En février 2025, la Cour suprême de la Colombie-Britannique avait statué que les droits de Sleydo’, Sampson et Jocko ont été bafoués pendant leur arrestation.
La Cour a conclu que le comportement de certains membres de la Gendarmerie royale du Canada lors de l’opération de novembre 2021, notamment leurs propos racistes contre les autochtones, était contraire à la Charte canadienne des droits et libertés.
Cependant, le juge a refusé de lever toutes les charges pesant sur les défenseur·e·s lors de leur condamnation le 17 octobre 2025.
Condamnés pour avoir défendu leurs terres
Plus de 150 000 personnes en France avaient signé notre pétition pour que le Canada abandonne les charges contre les Wet’suwet’en.
Après plusieurs années à combattre aux côtés des Wet’suwet’en, un nouveau verdict est tombé le 17 octobre 2025. Sleydo’, Shaylynn Sampson, et Corey "Jayohcee" Jocko ont été condamnés pour la défense de leurs terres. Cette condamnation est basée sur leur non-respect de l’injonction qui leur interdisait de s’approcher du tracé du gazoduc.
Une injonction que nous avions dénoncée comme portant atteinte aux droits fondamentaux des Wet’suwet’en.
Chacune des peines des défenseur·es incluent du temps de prison : 17 jours pour Sleydo’, 12 jours pour Jocko et 9 pour Sampson. Toutefois, le juge a suspendu l’application de ces peines et a plutôt ordonné aux défenseur·es d’effectuer 150 heures de travaux d’intérêt général.
Un an plus tôt, c’était le chef Dsta’hyl qui était condamné par la justice canadienne et assigné à résidence. Nous l'avions déclaré comme le premier prisonnier d’opinion de l’histoire du Canada.

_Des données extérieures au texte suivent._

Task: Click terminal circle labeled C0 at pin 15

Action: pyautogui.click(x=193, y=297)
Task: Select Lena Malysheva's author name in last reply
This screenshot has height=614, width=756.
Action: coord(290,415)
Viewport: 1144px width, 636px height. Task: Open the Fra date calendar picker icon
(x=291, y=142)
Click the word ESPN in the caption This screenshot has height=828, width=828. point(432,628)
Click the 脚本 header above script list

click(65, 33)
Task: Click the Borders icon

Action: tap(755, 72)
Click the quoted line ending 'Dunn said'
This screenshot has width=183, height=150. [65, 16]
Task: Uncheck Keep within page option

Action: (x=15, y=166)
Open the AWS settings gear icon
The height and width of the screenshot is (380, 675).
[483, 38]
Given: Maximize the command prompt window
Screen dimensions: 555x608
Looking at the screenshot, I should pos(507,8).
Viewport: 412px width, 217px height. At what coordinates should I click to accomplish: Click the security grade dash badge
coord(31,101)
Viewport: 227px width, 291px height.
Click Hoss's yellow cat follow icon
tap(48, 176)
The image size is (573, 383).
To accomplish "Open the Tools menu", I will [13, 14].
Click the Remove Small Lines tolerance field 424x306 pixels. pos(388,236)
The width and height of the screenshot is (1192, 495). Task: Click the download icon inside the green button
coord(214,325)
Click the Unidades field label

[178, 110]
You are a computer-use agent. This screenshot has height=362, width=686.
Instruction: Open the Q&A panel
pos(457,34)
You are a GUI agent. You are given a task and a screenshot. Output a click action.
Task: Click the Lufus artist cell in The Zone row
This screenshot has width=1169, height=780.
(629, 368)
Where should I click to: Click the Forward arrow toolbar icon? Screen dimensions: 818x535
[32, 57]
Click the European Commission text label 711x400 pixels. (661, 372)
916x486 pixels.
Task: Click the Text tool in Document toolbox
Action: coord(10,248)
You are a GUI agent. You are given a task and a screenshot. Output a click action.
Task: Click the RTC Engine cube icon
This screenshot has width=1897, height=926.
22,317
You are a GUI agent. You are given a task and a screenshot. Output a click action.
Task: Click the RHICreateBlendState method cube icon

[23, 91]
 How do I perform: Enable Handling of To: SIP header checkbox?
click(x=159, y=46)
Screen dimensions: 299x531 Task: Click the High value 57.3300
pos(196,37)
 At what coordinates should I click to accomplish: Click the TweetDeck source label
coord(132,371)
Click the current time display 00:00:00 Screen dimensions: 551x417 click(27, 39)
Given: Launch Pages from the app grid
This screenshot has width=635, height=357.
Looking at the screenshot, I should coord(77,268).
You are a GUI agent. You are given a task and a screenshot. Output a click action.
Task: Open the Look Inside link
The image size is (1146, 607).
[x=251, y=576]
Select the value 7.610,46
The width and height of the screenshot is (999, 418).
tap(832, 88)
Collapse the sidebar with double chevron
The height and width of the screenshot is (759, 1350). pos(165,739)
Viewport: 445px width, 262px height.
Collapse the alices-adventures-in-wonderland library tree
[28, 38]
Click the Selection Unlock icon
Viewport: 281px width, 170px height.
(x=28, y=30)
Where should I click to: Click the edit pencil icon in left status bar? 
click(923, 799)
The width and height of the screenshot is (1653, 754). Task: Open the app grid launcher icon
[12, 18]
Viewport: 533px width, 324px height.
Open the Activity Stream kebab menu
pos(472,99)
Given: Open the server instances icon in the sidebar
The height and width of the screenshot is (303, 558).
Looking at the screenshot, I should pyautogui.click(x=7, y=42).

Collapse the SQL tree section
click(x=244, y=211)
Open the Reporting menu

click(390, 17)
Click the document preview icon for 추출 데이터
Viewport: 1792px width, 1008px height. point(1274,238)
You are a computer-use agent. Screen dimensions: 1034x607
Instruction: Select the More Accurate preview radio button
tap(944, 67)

Même si ces défenseurs restent libres, la peine appliquée à leur encontre envoie un message inquiétant envers l’ensemble des défenseurs de l’environnement. Face à l’urgence climatique, ces condamnations paraissent absurdes et injustes à l’heure où les Etats devraient soutenir plutôt que réprimer les défenseurs de l’environnement.